For three days last week (Sept. 21-23), the 7th Annual High Mayhem Emerging Arts Festival presented the music and visual spectacle that it's been refining throughout its relatively short history. This is the first year I went to the festival and having seen a few shows at the High Mayhem Studios on Lena Street, I had an approximate grip on what to expect. Suffice it to say, I wasn't surprised by any particular act that participated, but I was surprised by the environment that participants created.

Of the things that I had heard and read about the festival, the most prevalent was its proclivity toward experimental art, a term that can make people nervous because it connotes exclusion, obfuscation and emphasis on theoretical underpinnings rather than actual stuff. Interestingly, two of High Mayhem's founders, Yozo Suzuki and Max Friedenberg, refute this description, noting that the idea of exclusion, specifically for emerging artists, actually exists by design as a result of the pop culture machine, and the festival ultimately facilitates and promotes art forms unencumbered by prepackaged ideology.

The festival happened to fall on the same weekend I moved out of my house, celebrated my wife's birthday and experienced a series of tragic family events; so I missed the opening day, which is regrettable. The way people were talking about the set by improvisational jazz group Cleveland Trio, you would have thought the sky had fallen. But it didn't really register until I saw Re-Wired, a tricked-out version of the local band The Late Severa Wires, featuring "Dino" JA Deane and Molly Sturgis. The Satruday set was, quite frankly, everything live music should be: loud, raw, engaging, intuitive, sexy. The band could have been in a darkened cellar and it would have played with the same vigor. Drummer Mike Rowland, for example, was in another galaxy completely; watching him writhe, snap and throw his entire body on his drums during the band's improvisational compositions just killed me. To be sure, judging from my wife's disdain after the set, this sound is an acquired taste.
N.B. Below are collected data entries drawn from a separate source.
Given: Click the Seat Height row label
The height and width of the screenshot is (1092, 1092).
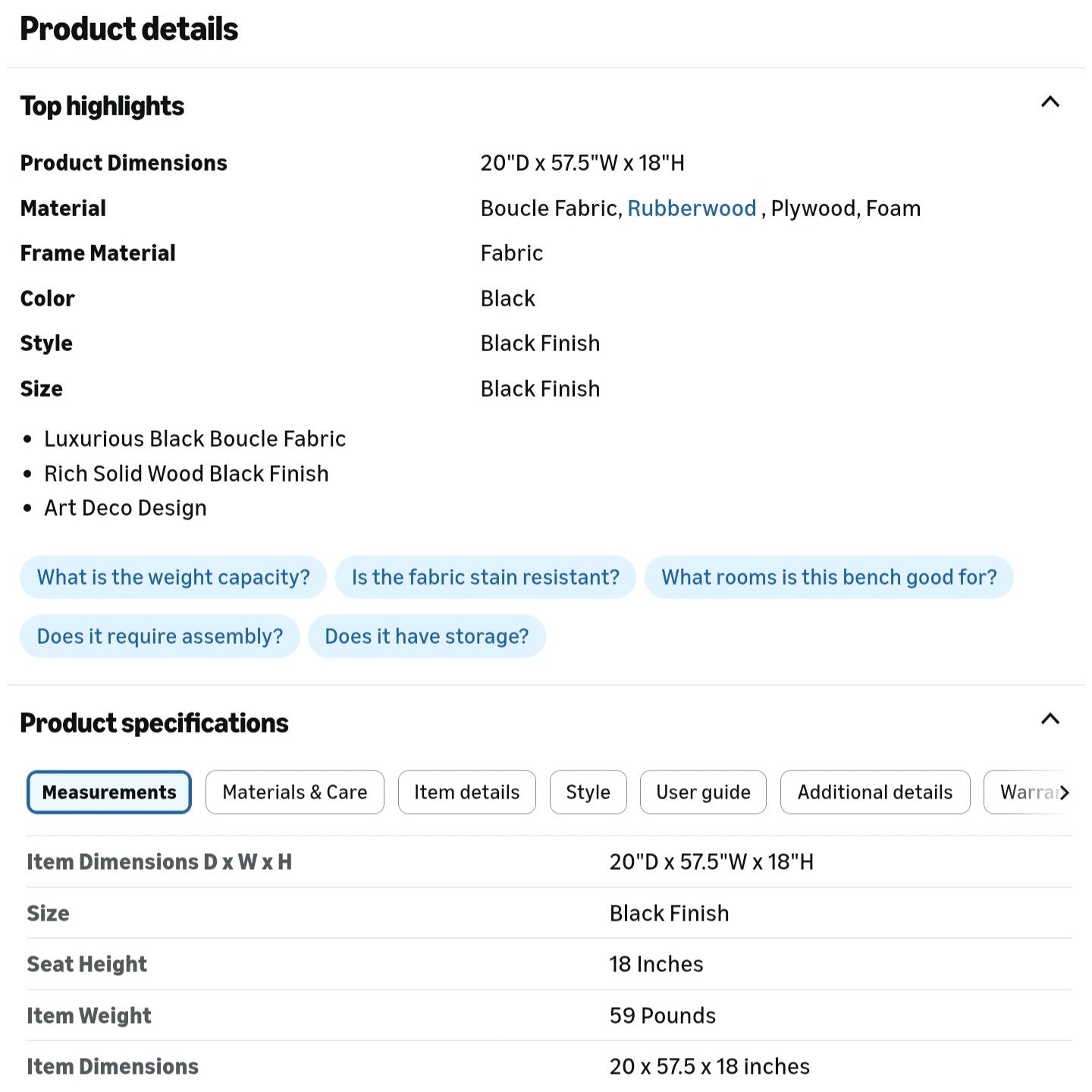Looking at the screenshot, I should [87, 965].
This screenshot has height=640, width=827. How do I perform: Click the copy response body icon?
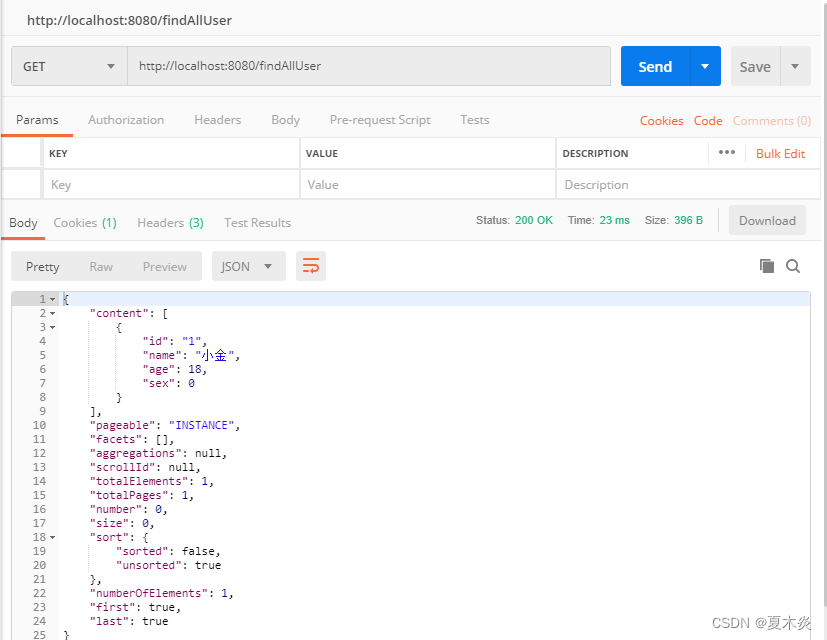pyautogui.click(x=767, y=266)
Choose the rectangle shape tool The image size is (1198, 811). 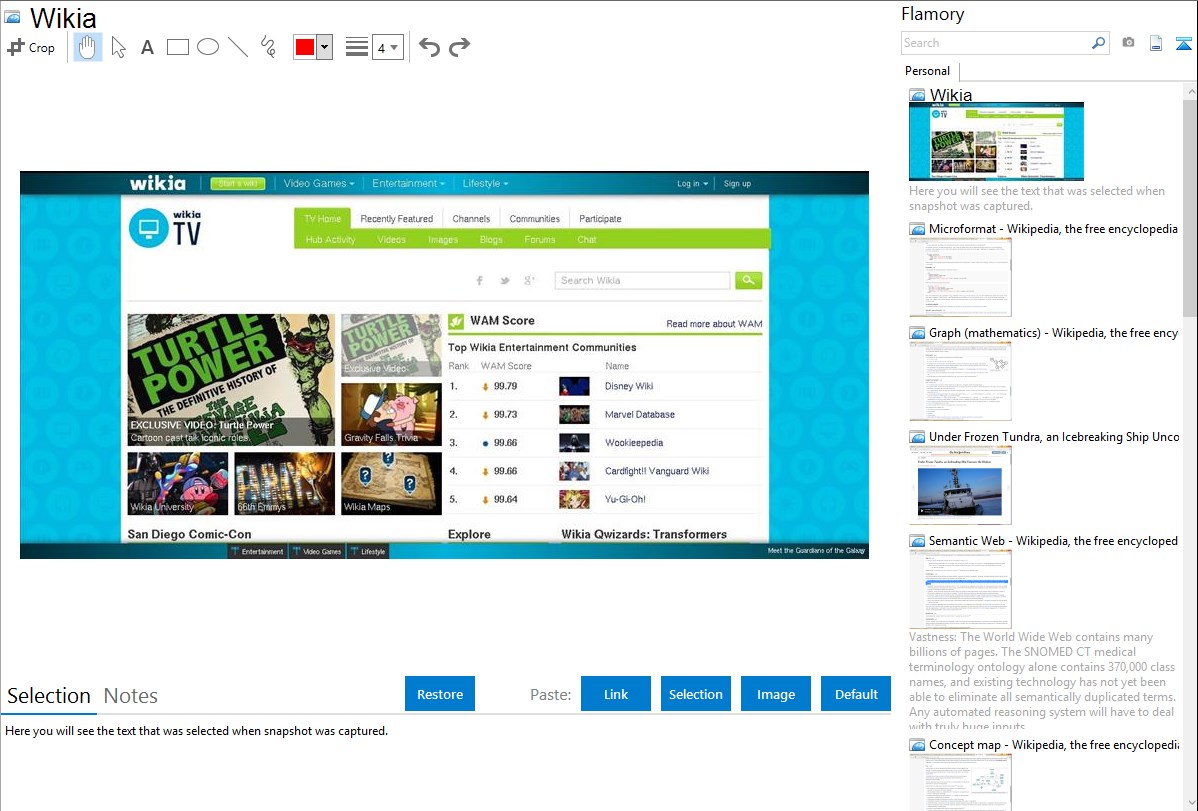click(x=178, y=47)
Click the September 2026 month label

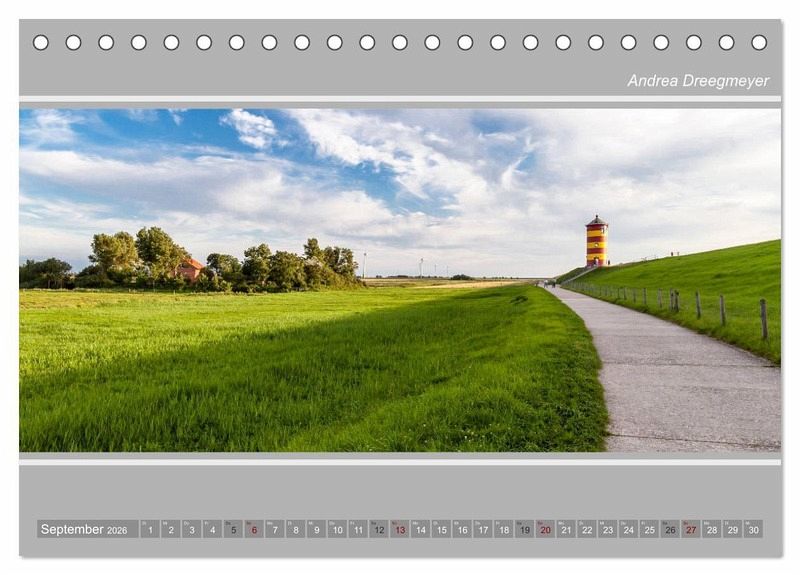[x=86, y=529]
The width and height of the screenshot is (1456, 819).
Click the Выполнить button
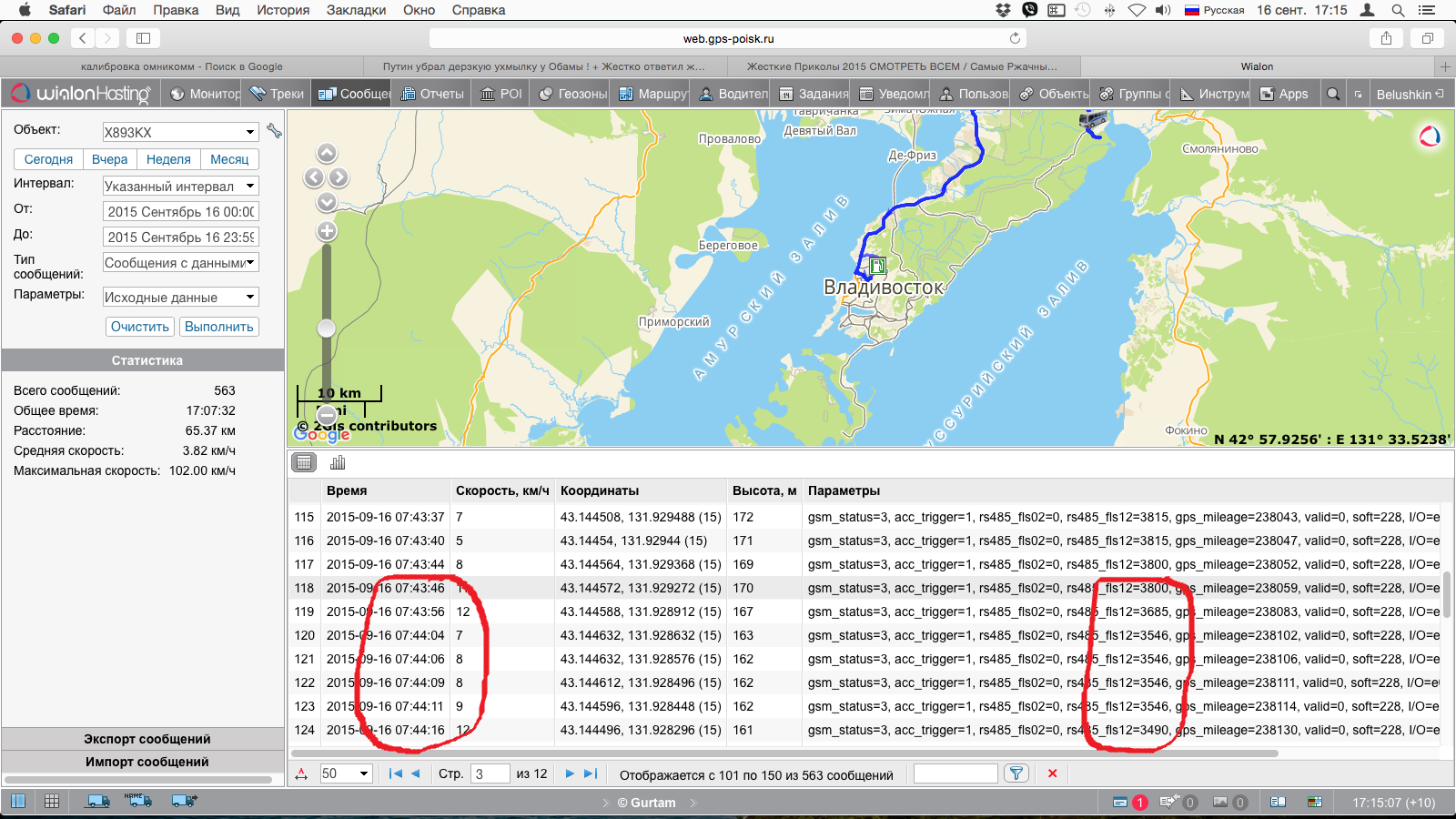pos(218,327)
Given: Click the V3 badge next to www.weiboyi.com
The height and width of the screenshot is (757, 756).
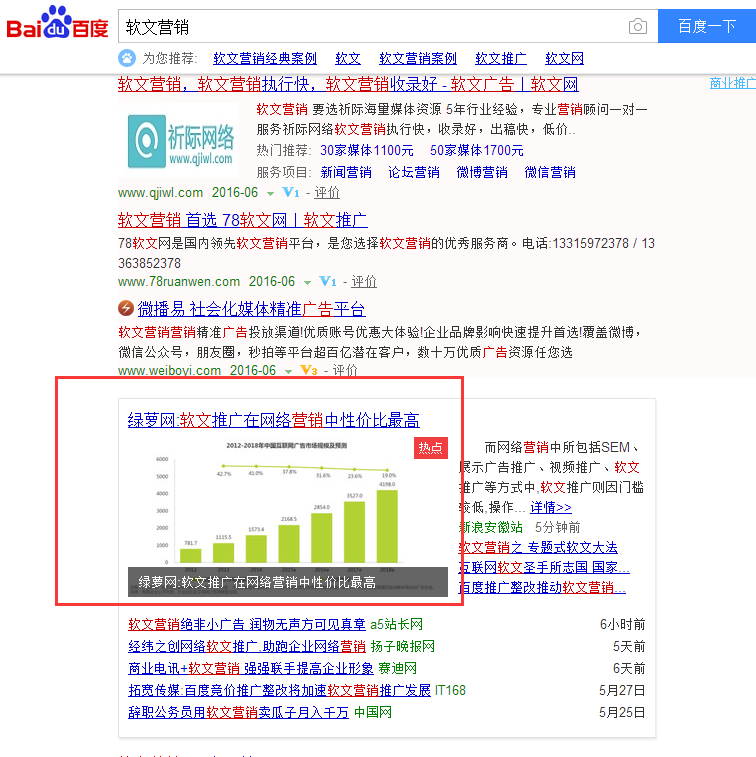Looking at the screenshot, I should click(x=309, y=371).
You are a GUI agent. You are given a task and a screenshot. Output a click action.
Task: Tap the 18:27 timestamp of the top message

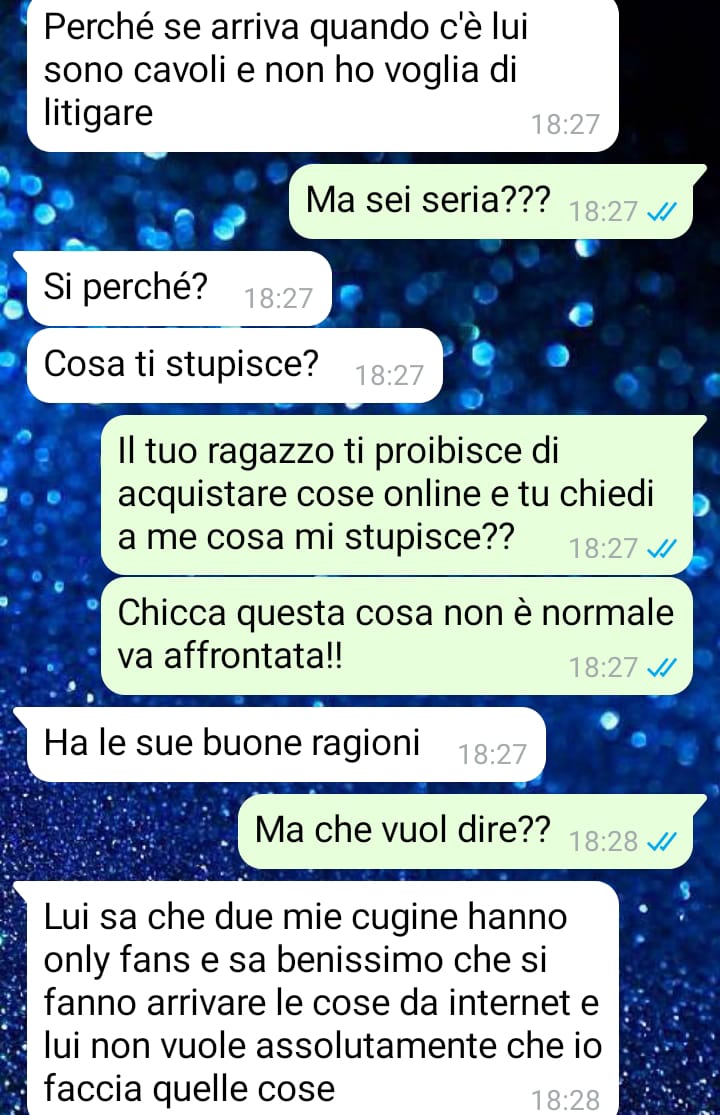coord(566,124)
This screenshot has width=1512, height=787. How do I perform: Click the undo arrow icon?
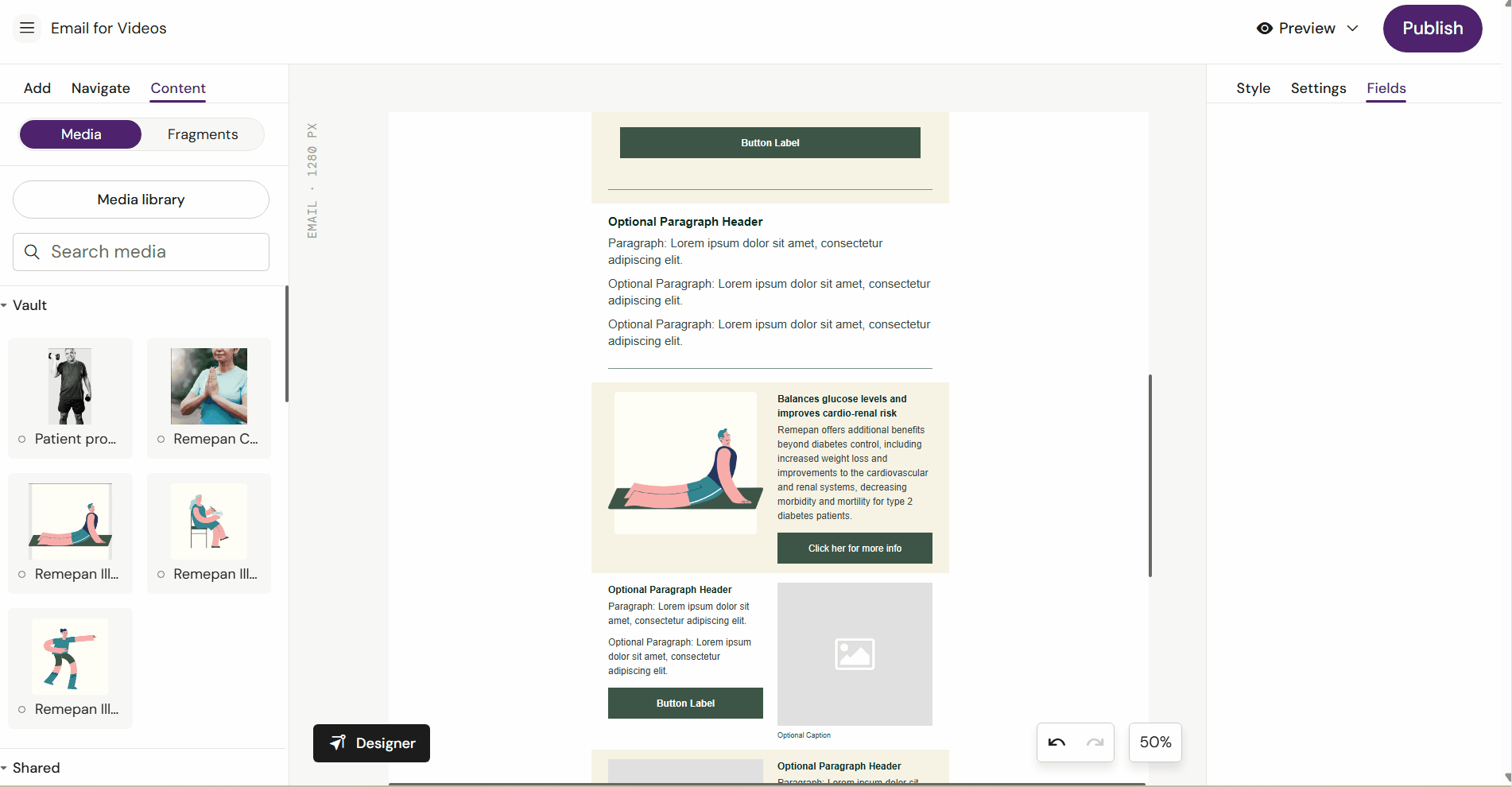[x=1056, y=742]
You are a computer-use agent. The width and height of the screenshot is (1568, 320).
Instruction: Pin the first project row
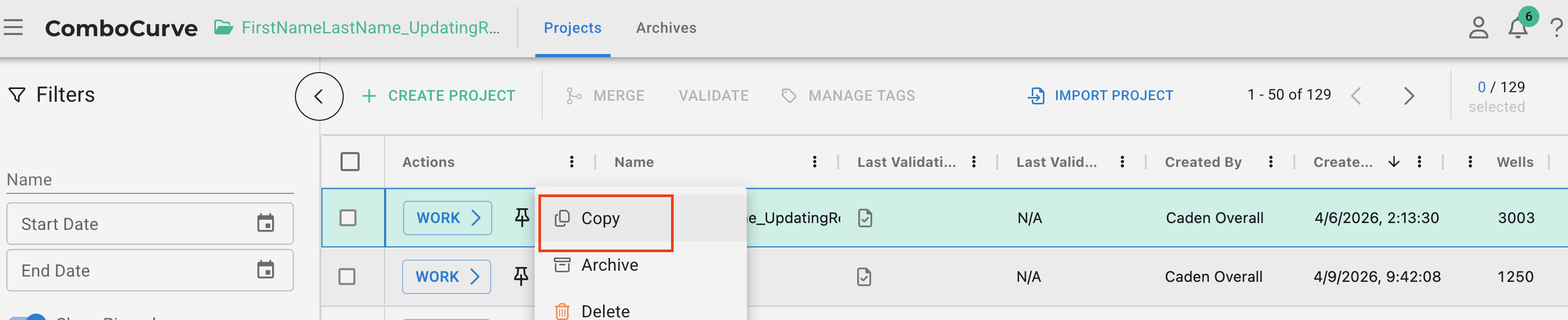tap(521, 217)
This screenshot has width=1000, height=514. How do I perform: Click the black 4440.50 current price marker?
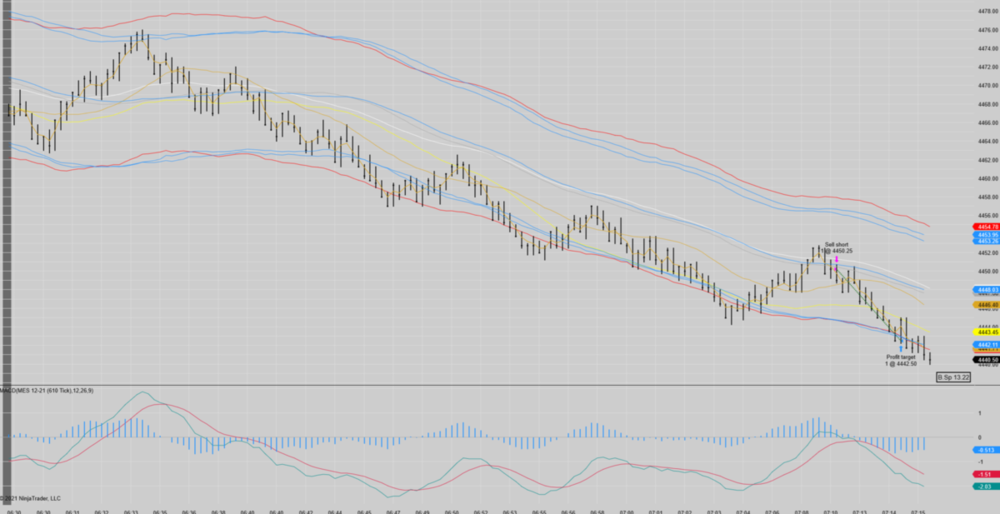tap(985, 359)
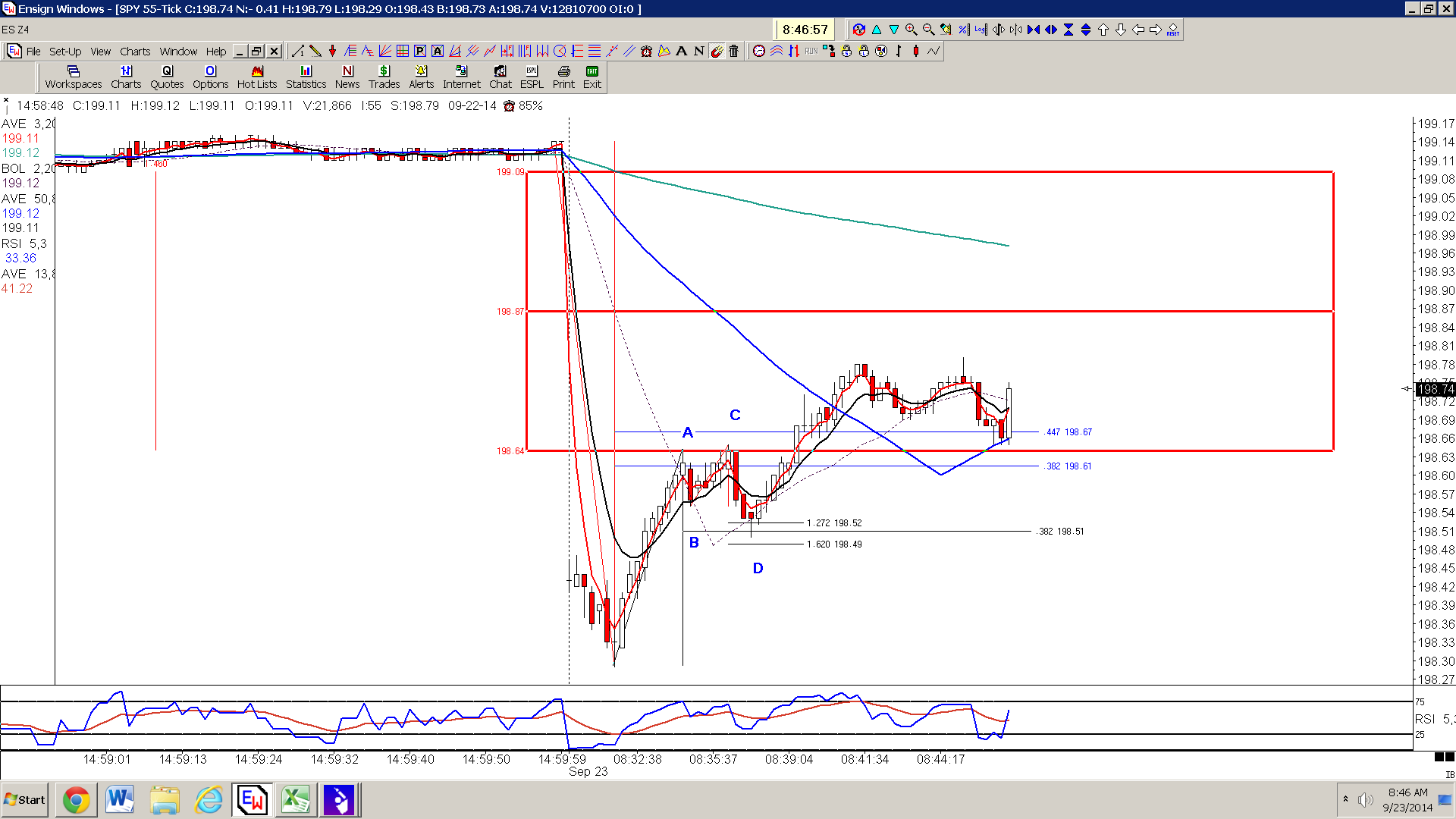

I may be stretching it here, but the fact that both my pulse and my mind were racing signaled what audiences may have noted about Bertolt Brecht's plays; the audience isn't an invisible spectator, it's part of the performance. So rather than play at the audience, the group managed to create a sensory experience that went beyond mere entertainment.

Later that night, GK Duo, a bass and drum duo, left everyone a bit stunned, to put it mildly. The Chicago musicians are New Orleans transplants who have played and recorded at High Mayhem Studios before. Bass player Matthew Golombisky and drummer Quin Kirchner burned through their set and encore with furious compositions and a deceptively simple looped sound.

"You're a ringer for the bass player," Freidenberg tells me, referring to bass player for Mute Socialite, arguably one of the most aggressive and tight groups I've ever seen.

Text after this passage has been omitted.